--- start of Listing ---

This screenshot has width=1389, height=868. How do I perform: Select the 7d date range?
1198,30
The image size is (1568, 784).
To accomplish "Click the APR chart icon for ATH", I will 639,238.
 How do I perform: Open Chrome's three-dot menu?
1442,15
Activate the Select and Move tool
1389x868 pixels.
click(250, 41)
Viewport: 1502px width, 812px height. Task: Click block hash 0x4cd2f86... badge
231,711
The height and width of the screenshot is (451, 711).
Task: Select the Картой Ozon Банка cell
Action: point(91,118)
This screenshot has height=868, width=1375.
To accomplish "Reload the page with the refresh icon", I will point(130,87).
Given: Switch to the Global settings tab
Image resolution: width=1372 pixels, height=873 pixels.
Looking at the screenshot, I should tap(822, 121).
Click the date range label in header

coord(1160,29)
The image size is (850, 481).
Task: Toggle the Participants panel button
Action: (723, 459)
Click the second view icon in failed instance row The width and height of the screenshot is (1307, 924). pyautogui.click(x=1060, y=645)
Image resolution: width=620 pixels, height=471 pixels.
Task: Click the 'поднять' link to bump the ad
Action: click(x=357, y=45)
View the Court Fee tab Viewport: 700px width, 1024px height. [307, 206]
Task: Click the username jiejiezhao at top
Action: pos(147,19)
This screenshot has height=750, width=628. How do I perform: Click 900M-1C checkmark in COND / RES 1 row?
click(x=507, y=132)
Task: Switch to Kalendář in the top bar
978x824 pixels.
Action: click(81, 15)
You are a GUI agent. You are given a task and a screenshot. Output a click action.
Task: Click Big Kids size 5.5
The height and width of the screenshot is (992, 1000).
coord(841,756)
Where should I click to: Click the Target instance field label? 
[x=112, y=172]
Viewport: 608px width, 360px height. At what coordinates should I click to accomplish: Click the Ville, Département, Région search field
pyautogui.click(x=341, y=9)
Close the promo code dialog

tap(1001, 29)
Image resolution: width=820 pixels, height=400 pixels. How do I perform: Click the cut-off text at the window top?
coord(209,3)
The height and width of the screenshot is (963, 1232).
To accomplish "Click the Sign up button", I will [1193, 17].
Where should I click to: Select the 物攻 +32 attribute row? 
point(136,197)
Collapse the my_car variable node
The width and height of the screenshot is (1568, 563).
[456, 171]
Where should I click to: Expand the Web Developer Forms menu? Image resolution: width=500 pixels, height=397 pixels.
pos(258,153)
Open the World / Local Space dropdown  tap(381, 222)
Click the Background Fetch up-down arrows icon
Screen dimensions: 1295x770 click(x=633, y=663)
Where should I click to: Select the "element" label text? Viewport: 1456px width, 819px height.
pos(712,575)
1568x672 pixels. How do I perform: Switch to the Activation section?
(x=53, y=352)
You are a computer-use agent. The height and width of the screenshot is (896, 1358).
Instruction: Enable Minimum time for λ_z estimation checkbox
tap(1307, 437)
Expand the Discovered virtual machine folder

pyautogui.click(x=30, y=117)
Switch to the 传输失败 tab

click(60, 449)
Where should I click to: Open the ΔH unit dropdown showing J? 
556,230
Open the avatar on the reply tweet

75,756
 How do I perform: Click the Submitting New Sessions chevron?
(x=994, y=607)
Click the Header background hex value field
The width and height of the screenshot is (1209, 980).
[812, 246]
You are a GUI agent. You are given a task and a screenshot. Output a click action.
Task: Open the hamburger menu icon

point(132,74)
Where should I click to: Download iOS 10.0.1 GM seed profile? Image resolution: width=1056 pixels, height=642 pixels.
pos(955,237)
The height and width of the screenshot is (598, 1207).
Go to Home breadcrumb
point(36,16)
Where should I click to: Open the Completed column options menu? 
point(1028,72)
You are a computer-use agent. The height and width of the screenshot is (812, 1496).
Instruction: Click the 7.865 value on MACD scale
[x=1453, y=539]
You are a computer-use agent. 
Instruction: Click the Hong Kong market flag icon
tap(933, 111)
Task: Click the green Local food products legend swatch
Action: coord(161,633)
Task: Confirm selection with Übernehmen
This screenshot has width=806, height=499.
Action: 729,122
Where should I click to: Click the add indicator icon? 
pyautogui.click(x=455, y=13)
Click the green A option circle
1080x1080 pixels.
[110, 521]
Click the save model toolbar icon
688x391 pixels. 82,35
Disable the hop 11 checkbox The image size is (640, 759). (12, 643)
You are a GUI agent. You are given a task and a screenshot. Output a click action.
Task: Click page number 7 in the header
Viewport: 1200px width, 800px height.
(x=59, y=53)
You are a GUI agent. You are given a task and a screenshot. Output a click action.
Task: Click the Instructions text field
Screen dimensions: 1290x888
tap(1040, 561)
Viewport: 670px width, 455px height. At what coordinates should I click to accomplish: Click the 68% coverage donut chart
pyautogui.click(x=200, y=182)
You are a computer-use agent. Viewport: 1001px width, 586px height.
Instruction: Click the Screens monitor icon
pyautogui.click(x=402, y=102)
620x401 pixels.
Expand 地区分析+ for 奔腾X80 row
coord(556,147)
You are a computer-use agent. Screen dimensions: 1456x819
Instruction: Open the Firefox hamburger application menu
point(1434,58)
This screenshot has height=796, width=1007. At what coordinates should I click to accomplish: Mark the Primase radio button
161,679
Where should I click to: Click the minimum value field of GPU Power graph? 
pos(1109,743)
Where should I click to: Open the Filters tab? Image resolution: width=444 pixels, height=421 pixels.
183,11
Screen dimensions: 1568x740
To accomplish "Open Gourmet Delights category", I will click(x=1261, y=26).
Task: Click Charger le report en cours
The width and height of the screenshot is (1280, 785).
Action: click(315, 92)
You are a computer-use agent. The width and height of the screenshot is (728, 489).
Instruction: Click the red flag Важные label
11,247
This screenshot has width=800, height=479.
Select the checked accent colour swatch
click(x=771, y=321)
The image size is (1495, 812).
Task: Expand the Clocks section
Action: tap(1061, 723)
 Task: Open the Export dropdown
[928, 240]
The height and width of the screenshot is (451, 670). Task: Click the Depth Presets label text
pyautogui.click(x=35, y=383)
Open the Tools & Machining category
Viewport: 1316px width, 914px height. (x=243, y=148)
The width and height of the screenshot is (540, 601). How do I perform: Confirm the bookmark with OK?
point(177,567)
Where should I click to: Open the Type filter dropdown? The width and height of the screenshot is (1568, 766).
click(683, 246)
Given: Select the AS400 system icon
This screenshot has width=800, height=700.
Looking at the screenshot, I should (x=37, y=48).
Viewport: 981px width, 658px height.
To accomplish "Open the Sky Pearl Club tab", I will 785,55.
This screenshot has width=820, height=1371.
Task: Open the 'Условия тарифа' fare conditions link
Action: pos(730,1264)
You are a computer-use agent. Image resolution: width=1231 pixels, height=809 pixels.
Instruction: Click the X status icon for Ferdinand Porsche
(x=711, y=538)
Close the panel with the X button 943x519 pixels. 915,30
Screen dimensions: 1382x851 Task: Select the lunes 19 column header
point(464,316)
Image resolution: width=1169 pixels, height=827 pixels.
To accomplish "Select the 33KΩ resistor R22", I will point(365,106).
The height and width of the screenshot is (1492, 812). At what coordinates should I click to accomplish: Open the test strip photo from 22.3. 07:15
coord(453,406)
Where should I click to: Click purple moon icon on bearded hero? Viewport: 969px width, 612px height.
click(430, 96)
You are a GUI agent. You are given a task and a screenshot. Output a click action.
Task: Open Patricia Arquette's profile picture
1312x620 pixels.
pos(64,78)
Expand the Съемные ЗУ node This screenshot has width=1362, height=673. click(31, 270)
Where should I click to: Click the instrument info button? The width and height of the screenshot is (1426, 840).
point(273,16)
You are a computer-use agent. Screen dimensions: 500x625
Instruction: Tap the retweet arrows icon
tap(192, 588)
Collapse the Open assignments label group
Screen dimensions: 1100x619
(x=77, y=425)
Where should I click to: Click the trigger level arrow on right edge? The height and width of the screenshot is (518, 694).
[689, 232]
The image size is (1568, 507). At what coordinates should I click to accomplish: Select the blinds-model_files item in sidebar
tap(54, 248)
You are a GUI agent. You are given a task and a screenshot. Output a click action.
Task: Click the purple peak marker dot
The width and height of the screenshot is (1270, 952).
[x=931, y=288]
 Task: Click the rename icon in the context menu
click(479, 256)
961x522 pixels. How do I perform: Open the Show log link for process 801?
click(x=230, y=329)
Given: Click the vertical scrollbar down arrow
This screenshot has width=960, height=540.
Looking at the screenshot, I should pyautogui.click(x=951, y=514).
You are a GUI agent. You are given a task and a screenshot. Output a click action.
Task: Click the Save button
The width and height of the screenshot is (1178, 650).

--- end of Listing ---

* [Challenge]
Format the lines starting at the one containing "Viewport: 1502px width, 812px" and ending at the one containing "[x=112, y=172]" as a JSON list of strings, one string per line, with blank lines omitted.

* [Complete output]
[
  "Viewport: 1502px width, 812px height. Task: Click block hash 0x4cd2f86... badge",
  "231,711",
  "The height and width of the screenshot is (451, 711).",
  "Task: Select the Картой Ozon Банка cell",
  "Action: point(91,118)",
  "This screenshot has height=868, width=1375.",
  "To accomplish \"Reload the page with the refresh icon\", I will point(130,87).",
  "Given: Switch to the Global settings tab",
  "Image resolution: width=1372 pixels, height=873 pixels.",
  "Looking at the screenshot, I should tap(822, 121).",
  "Click the date range label in header",
  "coord(1160,29)",
  "The image size is (850, 481).",
  "Task: Toggle the Participants panel button",
  "Action: (723, 459)",
  "Click the second view icon in failed instance row The width and height of the screenshot is (1307, 924). pyautogui.click(x=1060, y=645)",
  "Image resolution: width=620 pixels, height=471 pixels.",
  "Task: Click the 'поднять' link to bump the ad",
  "Action: click(x=357, y=45)",
  "View the Court Fee tab Viewport: 700px width, 1024px height. [307, 206]",
  "Task: Click the username jiejiezhao at top",
  "Action: pos(147,19)",
  "This screenshot has height=750, width=628. How do I perform: Click 900M-1C checkmark in COND / RES 1 row?",
  "click(x=507, y=132)",
  "Task: Switch to Kalendář in the top bar",
  "978x824 pixels.",
  "Action: click(81, 15)",
  "You are a GUI agent. You are given a task and a screenshot. Output a click action.",
  "Task: Click Big Kids size 5.5",
  "The height and width of the screenshot is (992, 1000).",
  "coord(841,756)",
  "Where should I click to: Click the Target instance field label? ",
  "[x=112, y=172]"
]